Y sin embargo, algo lo hacía completamente distinta de cualquier otra aldea: la luna la bañaba con su luz tibia de forma permanente.
Nadie recordaba cuándo fue la última vez que se vio al sol en ese pueblo. Ni siquiera tenían una idea precisa de cómo era, más allá de lo que han leído, o de las maravillas que les relataban los esporádicos viajeros que por allí pasaban.
Destellos, arcoíris, espejismos, el agradable calor de una tarde de primavera; todo ello poseía un significado impreciso, apenas intuido, y por ende con un atractivo sin igual.
Las especulaciones de su causa variaban desde un arcano maleficio en tiempos remotos a un castigo de los dioses a los primeros habitantes de aquel lugar; pero conjeturar no cambiaba su realidad: la luz les había abandonado, y por algún motivo que no sabían precisar, no podían salir del pueblo en su búsqueda, algo les ataba a aquel lugar maldito.
La sombra que quedó tras el secuestro de la luz habitó en los corazones de sus moradores. Si bien la vida allí no presentaba adversidad, nunca llegaron a considerar haber alcanzado la felicidad. Trabajo, dinero, salud, familia, amor, amistad… nada conseguía iluminar aquel lugar de su corazón, que tan sólo anhelaba contemplar el sol.

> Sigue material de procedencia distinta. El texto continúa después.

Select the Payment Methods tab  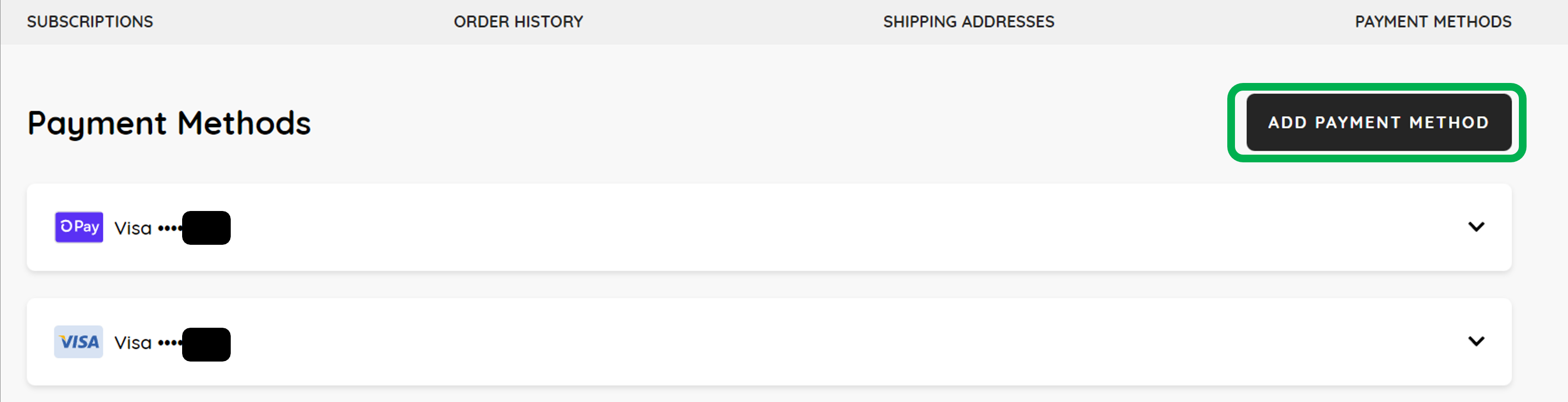1433,22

Y así pasaban los años, con unos habitantes torturados por la lacerante nostalgia de algo que nunca conocieron. ¿Se puede añorar algo que jamás se tuvo? ¿Puede esa paradoja dominar la vida de un ser humano?.
Un buen día, un poderoso y benévolo hechicero pasó en sus viajes por el pueblo. Al conocerse la noticia, sus melancólicos habitantes le suplicaron que, con sus poderes, deshiciese la maldición y devolviese al astro rey a aquel lugar condenado.
El hechicero, apenado, respondió que, si bien era capaz de realizar semejante tarea, no lo haría por el elevado precio que conllevaría para el pueblo.
Sin atender a razones, los habitantes perdieron las formas y amenazaron al hechicero, con esa poderosa inconsciencia que sólo puede encontrar combustible en la esperanza de ver cumplido su mayor deseo. Así, le retuvieron instándole a que, si no quería tener que enfrentarse a todos ellos, les liberara de su tormento generacional, al precio que fuese.
Sabiendo que no escucharían sus advertencias, el hechicero finalmente accedió, y tras pronunciar un enrevesado ritual, apuntó con su báculo a la luna que presidía los cielos.
Poco a poco, como jirones de tela, el cielo comenzó a desgarrarse, dejando pasar rayos de sol que, con ansiedad, iluminaban aquellos terrenos que no veían desde tiempos inmemoriales.
Todos los habitantes, congregados en la plaza del pueblo, miraron al sol, que finalmente ocupaba el lugar que le correspondía, con lágrimas en los ojos, y una calidez en el corazón que jamás creyeron posible sentir; como si en el mecanismo de su felicidad siempre hubiera faltado una pequeña rueda dentada que diera funcionalidad al conjunto.
Sin embargo, casi de inmediato, sucedió algo que no tenían previsto.
Sus retinas, acostumbradas a la penumbra desde el mismo momento de su nacimiento, no soportaron la luz que tanto tiempo habían esperado, quemándose en el momento.
A aquellos apenas segundos de luz, les siguió un velo de oscuridad permanente.
Y mientras, el hechicero se marchaba en la distancia, dejando a su espalda a un pueblo que, por su salvaje anhelo de la luz, había quedado sumido en una perpetua oscuridad.
Y aun así, en su interior, no estaba seguro de si, después de todo, el precio había merecido la pena. Y por miedo a encontrar la respuesta, ni siquiera volvió la vista atrás.